◆ Work instructions ◆
Express the lines below as a numbered list, leaving out blank lines and the pictures.

◆ Supplied data ◆
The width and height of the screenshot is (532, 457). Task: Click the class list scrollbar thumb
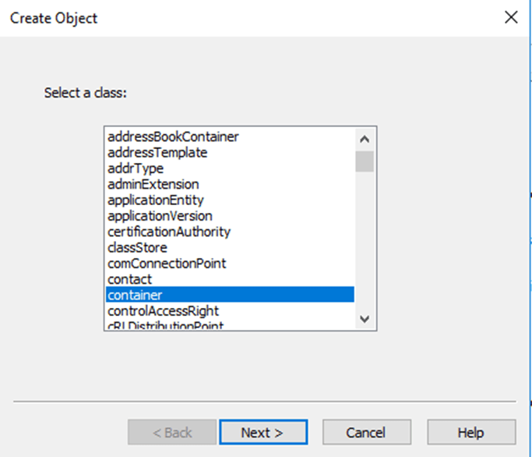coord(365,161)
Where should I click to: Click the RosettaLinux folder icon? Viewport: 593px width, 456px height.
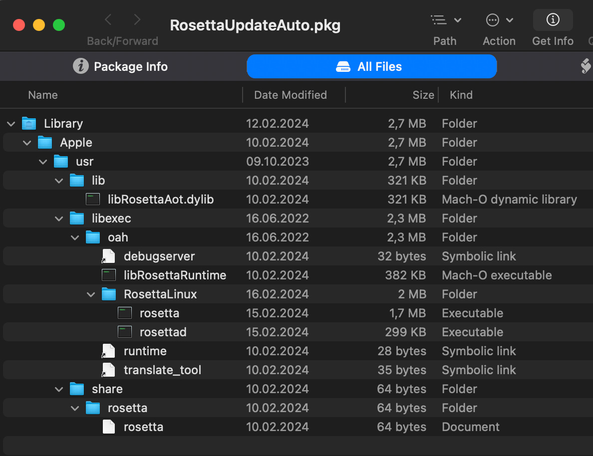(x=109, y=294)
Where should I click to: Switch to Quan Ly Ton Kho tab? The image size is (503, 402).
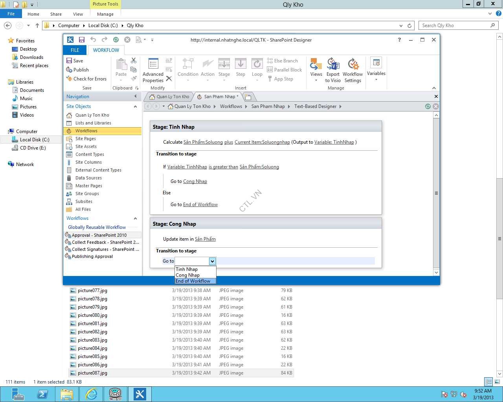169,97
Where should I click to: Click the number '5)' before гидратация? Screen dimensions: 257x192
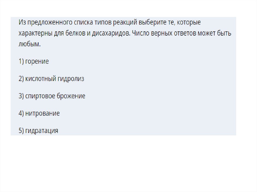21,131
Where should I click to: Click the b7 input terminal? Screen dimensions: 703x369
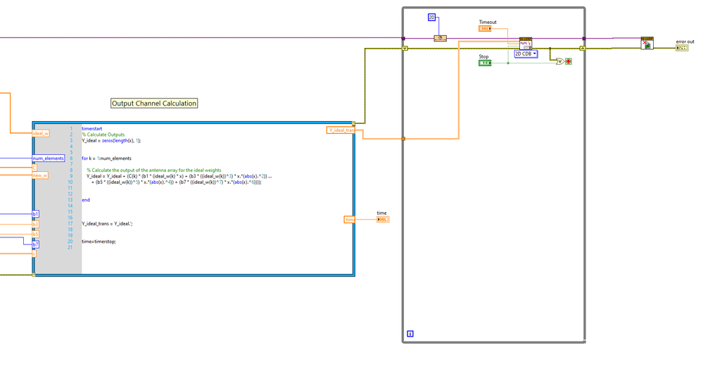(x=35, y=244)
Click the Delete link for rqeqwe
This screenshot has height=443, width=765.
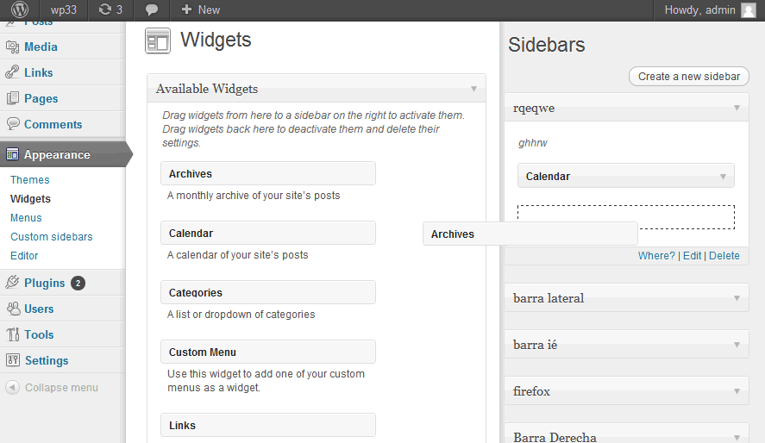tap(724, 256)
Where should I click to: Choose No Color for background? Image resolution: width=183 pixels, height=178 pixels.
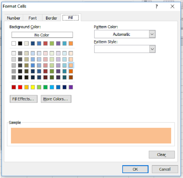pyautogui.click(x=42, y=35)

◆ Solution for this problem ◆
1. The width and height of the screenshot is (532, 457). Task: Click the class list scrollbar thumb
2. coord(365,161)
3. Where should I click to: Click the RosettaLinux folder icon? Viewport: 593px width, 456px height.
4. (x=109, y=294)
5. Where should I click to: Switch to Quan Ly Ton Kho tab? The image size is (503, 402).
6. 169,97
7. Where should I click to: Click the number '5)' before гидратация? Screen dimensions: 257x192
8. 21,131
9. Where should I click to: Click the b7 input terminal? Screen dimensions: 703x369
10. (x=35, y=244)
11. Click the Delete link for rqeqwe
12. This screenshot has height=443, width=765.
13. tap(724, 256)
14. Where should I click to: Choose No Color for background? Image resolution: width=183 pixels, height=178 pixels.
15. pyautogui.click(x=42, y=35)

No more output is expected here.